-- REQUIREMENT --
Reproduce verbatim only the lines from the one containing "29 Δεκεμβριου 2025 (262, 578)" through the last line below, both included.

-- SUPPLIED DATA --
++++

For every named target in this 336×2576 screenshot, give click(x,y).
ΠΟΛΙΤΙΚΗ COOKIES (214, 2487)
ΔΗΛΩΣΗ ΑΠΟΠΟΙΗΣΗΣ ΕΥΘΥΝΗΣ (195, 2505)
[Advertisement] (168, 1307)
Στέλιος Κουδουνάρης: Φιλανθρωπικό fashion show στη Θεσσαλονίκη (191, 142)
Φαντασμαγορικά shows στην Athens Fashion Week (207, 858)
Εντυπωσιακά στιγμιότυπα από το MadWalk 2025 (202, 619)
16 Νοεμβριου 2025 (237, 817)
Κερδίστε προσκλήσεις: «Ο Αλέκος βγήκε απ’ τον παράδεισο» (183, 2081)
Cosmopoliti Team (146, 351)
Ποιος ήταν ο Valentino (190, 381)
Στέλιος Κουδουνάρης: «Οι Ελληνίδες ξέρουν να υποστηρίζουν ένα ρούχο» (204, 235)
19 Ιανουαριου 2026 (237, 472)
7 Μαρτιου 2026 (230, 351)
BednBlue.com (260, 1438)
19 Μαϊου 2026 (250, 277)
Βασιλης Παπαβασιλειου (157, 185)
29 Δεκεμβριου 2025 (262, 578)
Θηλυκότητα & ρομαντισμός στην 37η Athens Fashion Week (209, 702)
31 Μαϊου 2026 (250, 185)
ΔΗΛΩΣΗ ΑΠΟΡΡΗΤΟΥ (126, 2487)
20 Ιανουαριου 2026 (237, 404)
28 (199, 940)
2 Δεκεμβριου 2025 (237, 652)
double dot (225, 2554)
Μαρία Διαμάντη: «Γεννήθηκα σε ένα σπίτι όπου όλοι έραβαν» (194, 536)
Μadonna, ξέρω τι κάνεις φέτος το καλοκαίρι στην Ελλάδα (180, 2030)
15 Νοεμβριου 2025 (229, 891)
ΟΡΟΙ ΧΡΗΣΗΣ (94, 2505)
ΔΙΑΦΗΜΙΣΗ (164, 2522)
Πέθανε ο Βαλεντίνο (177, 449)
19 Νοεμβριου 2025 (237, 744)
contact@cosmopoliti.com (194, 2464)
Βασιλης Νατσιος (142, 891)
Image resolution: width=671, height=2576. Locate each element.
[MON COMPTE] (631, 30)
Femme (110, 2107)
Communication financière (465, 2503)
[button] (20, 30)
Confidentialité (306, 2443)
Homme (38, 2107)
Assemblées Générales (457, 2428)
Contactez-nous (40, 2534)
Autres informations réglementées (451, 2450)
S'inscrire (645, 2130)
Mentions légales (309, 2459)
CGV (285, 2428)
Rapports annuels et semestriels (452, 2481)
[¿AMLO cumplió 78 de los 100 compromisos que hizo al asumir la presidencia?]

++++

-- WORKED SOLUTION --
29 Δεκεμβριου 2025 (262, 578)
Θηλυκότητα & ρομαντισμός στην 37η Athens Fashion Week (209, 702)
31 Μαϊου 2026 (250, 185)
ΔΗΛΩΣΗ ΑΠΟΡΡΗΤΟΥ (126, 2487)
20 Ιανουαριου 2026 (237, 404)
28 (199, 940)
2 Δεκεμβριου 2025 (237, 652)
double dot (225, 2554)
Μαρία Διαμάντη: «Γεννήθηκα σε ένα σπίτι όπου όλοι έραβαν» (194, 536)
Μadonna, ξέρω τι κάνεις φέτος το καλοκαίρι στην Ελλάδα (180, 2030)
15 Νοεμβριου 2025 (229, 891)
ΟΡΟΙ ΧΡΗΣΗΣ (94, 2505)
ΔΙΑΦΗΜΙΣΗ (164, 2522)
Πέθανε ο Βαλεντίνο (177, 449)
19 Νοεμβριου 2025 (237, 744)
contact@cosmopoliti.com (194, 2464)
Βασιλης Νατσιος (142, 891)
Image resolution: width=671, height=2576. Locate each element.
[MON COMPTE] (631, 30)
Femme (110, 2107)
Communication financière (465, 2503)
[button] (20, 30)
Confidentialité (306, 2443)
Homme (38, 2107)
Assemblées Générales (457, 2428)
Contactez-nous (40, 2534)
Autres informations réglementées (451, 2450)
S'inscrire (645, 2130)
Mentions légales (309, 2459)
CGV (285, 2428)
Rapports annuels et semestriels (452, 2481)
[¿AMLO cumplió 78 de los 100 compromisos que hizo al asumir la presidencia?]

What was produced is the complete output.